╔══
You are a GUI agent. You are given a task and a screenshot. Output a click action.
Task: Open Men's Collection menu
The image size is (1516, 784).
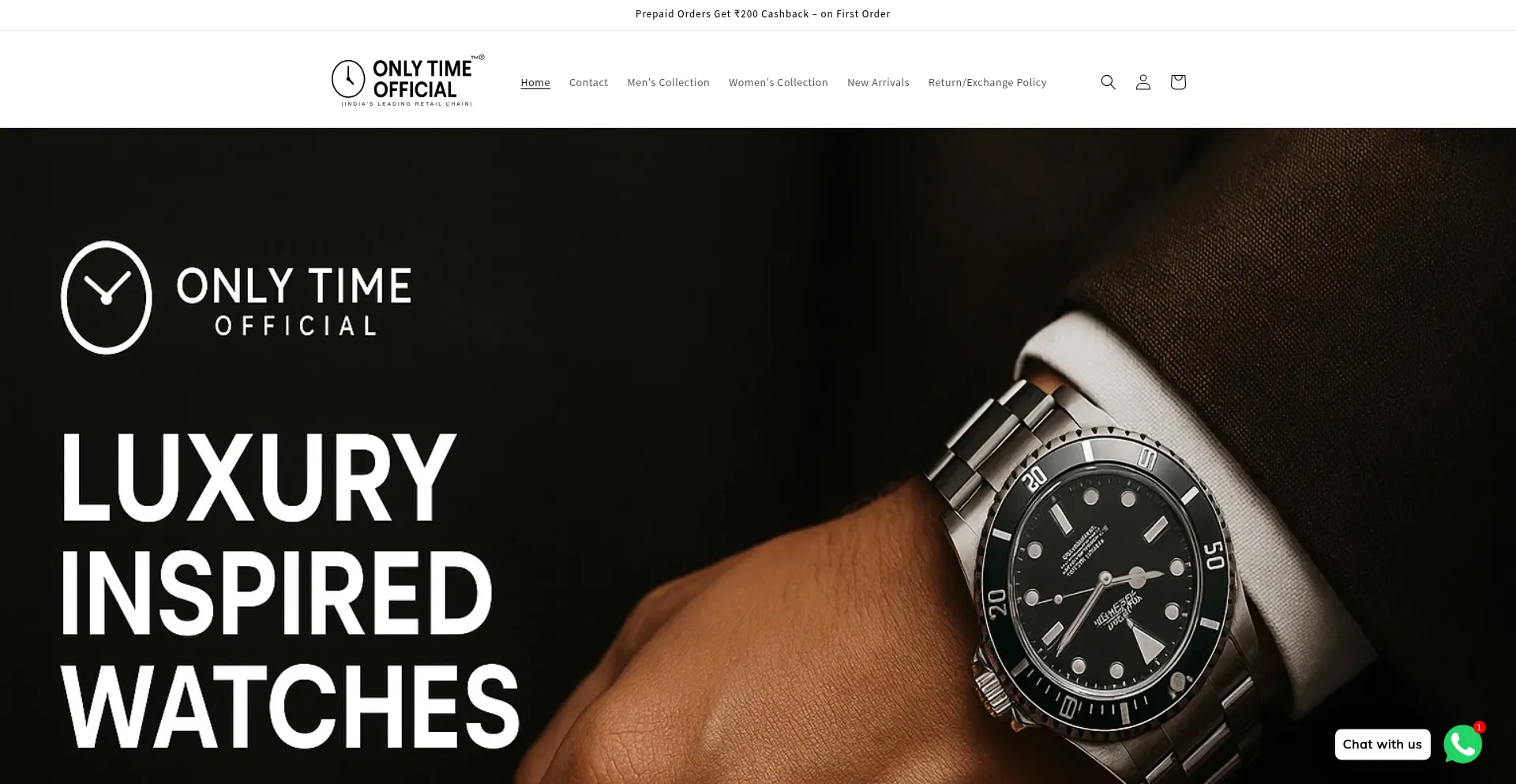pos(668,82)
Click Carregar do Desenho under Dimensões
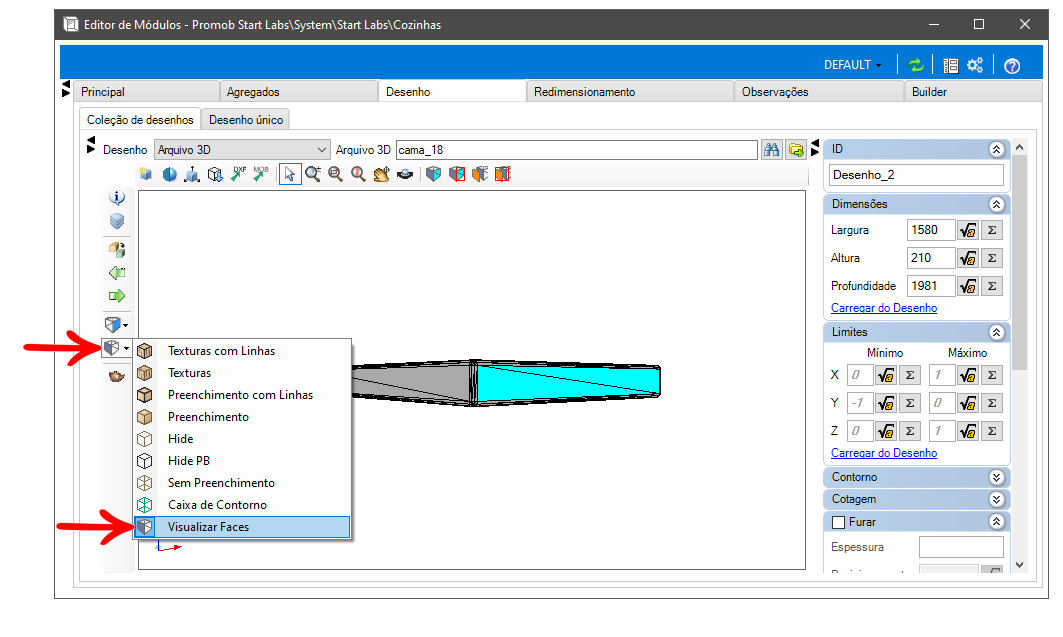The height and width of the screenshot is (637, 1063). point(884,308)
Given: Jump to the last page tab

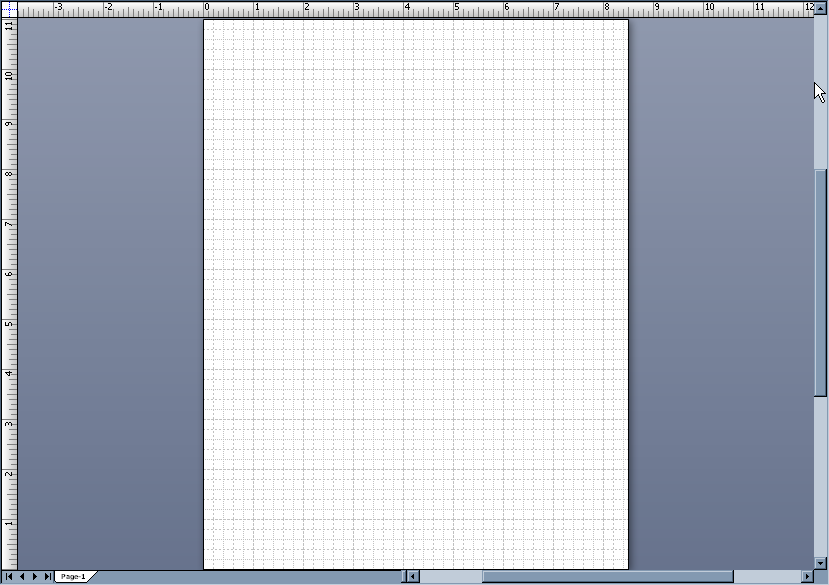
╚══
__Directions__
Set the pictures aside and reproduce the data above exactly.

__Result below__
You are a GUI agent. You are given a task and a screenshot. Output a click action.
Task: Open Men's Collection menu
The image size is (1516, 784).
pos(668,82)
Click Carregar do Desenho under Dimensões
The height and width of the screenshot is (637, 1063). point(884,308)
Given: Jump to the last page tab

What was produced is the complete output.